Highly Conductive Cellulose Strain Sensor with Excellent Negative Resistance Variation and Joule Heating Property
Guichun Hu, Hong Zhao, Na Zhong, Heng Zhao, Hongguang Zhang, Aimei Zang, Fangong Kong, Jinguang Hu
Abstract
The rational design of a wearable strain sensor with heating property has attracted great interest. In this study, a flexible conductivity hierarchical cellulose strain sensor (MX@Ag@CY) with heating property was fabricated via in situ formation of silver nanoparticles (Ags) on cotton yarn (CY) and subsequent dip-coating with MXene (MX).

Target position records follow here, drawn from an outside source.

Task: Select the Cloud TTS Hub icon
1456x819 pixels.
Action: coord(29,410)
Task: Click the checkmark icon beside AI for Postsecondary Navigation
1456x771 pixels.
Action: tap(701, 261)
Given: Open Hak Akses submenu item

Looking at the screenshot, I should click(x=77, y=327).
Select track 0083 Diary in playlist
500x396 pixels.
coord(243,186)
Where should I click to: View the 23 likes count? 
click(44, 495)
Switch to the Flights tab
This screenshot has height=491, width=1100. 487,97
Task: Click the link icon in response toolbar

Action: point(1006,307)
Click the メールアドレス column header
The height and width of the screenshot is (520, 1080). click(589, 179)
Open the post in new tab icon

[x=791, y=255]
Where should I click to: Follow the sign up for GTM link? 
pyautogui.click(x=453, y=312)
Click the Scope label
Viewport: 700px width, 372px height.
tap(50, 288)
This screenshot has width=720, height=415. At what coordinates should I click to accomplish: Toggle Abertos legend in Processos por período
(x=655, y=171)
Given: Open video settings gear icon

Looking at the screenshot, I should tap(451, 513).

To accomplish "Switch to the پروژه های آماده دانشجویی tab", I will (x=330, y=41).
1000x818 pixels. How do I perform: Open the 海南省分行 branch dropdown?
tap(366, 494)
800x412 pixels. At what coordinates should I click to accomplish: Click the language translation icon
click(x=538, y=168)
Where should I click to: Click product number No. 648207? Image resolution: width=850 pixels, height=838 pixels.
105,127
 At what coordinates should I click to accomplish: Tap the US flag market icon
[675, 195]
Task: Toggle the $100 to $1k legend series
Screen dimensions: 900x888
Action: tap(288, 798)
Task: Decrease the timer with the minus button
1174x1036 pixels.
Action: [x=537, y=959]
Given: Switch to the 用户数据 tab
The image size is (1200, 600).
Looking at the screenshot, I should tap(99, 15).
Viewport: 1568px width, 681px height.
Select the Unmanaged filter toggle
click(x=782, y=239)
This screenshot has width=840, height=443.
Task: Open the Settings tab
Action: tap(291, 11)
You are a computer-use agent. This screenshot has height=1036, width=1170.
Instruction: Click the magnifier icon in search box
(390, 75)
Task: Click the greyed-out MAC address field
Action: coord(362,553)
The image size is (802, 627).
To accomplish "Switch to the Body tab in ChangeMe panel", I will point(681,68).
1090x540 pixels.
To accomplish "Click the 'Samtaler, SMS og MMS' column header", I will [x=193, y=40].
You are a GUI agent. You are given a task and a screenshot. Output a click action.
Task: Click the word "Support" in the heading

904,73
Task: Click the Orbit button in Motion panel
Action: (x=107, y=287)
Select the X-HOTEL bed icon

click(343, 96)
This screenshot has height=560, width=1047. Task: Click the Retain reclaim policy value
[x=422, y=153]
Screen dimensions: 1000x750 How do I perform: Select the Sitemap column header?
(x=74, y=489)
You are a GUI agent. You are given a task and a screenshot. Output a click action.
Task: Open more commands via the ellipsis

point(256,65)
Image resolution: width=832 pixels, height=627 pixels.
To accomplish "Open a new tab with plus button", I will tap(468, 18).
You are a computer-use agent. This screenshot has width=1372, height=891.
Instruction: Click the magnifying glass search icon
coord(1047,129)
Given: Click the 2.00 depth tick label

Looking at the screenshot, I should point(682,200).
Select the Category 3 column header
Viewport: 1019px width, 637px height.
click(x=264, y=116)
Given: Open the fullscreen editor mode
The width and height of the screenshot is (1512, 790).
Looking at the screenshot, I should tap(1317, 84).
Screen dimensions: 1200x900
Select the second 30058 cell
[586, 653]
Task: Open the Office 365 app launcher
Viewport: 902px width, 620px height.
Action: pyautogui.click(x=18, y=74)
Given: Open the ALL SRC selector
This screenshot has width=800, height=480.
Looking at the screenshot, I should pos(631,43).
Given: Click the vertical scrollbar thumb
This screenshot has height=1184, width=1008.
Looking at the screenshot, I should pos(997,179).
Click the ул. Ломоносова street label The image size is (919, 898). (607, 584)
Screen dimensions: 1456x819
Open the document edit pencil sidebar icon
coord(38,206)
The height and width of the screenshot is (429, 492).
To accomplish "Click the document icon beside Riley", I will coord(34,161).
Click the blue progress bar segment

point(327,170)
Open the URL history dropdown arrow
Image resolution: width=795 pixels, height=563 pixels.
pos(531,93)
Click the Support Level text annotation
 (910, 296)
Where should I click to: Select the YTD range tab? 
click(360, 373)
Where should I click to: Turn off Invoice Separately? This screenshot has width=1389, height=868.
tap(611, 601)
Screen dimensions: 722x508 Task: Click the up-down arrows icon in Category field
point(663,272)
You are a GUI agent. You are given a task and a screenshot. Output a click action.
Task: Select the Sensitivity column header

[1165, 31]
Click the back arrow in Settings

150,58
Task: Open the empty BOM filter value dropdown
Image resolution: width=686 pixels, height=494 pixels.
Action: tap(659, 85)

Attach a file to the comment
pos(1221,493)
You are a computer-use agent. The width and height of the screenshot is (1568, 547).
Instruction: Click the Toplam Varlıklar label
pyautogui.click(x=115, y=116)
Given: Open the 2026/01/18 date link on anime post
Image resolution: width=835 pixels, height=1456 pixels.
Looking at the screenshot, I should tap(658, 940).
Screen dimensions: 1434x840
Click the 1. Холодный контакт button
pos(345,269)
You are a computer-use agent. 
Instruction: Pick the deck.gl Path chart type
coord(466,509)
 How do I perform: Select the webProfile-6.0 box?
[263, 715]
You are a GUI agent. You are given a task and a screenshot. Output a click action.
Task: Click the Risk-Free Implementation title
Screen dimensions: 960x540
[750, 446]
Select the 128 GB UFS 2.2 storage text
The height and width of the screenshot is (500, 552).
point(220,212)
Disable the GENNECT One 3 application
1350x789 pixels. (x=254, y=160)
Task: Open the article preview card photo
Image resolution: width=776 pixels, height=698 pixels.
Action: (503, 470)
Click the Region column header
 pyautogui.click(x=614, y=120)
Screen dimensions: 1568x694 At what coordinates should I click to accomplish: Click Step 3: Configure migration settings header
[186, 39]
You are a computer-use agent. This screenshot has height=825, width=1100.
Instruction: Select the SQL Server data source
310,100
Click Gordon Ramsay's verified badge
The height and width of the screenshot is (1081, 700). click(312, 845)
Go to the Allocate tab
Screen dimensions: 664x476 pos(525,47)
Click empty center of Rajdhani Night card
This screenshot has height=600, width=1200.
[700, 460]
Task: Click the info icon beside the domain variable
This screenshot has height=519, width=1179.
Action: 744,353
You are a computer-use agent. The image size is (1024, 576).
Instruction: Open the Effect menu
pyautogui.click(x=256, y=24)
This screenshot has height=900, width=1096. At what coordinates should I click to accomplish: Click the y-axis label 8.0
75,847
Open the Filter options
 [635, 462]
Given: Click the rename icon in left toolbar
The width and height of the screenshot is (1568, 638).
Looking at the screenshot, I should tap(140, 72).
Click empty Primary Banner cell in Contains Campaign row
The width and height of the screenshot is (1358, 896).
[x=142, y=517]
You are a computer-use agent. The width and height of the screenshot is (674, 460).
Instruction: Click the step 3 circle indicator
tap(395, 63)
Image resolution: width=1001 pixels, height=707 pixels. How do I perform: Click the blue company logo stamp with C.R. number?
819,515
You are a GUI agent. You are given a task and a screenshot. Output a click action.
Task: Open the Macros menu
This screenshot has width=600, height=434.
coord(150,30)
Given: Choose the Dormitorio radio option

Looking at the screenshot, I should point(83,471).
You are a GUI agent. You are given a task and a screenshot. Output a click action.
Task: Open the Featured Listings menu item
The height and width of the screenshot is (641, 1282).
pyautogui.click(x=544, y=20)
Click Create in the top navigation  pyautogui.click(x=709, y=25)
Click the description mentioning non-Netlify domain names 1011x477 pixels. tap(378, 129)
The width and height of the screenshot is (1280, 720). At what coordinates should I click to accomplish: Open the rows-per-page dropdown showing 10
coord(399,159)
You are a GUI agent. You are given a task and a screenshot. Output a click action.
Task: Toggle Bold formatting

Ags coupled with MX coating endowed the cotton yarn with a high conductivity, where the resistance of the optimized composite MX@Ag 0.47 @CY was about 22 Ω/cm. Compared with the previously reported strain sensors, the woven MX@Ag 0.47 @CY fabric strain sensor showed a distinctive negative resistance variation, wherein it showed an enhanced conductivity with the increased strain owing to its unique architecture. The woven MX@Ag 0.47 @CY fabric strain sensor exhibited a repeatable response and displayed long-term stability in the strain range of 0–55%. In addition, the strain sensor demonstrated great detectability on large-scale human movements when directly attached to the elbow, wrist, or knee. Furthermore, when MX@Ag 0.47 @CY served as a heater (at an applied DC voltage of 6 V), it presented high heating temperature (92.4 °C), homogeneous temperature distribution, low operation voltage (1–6 V), and excellent thermal stability even under strain.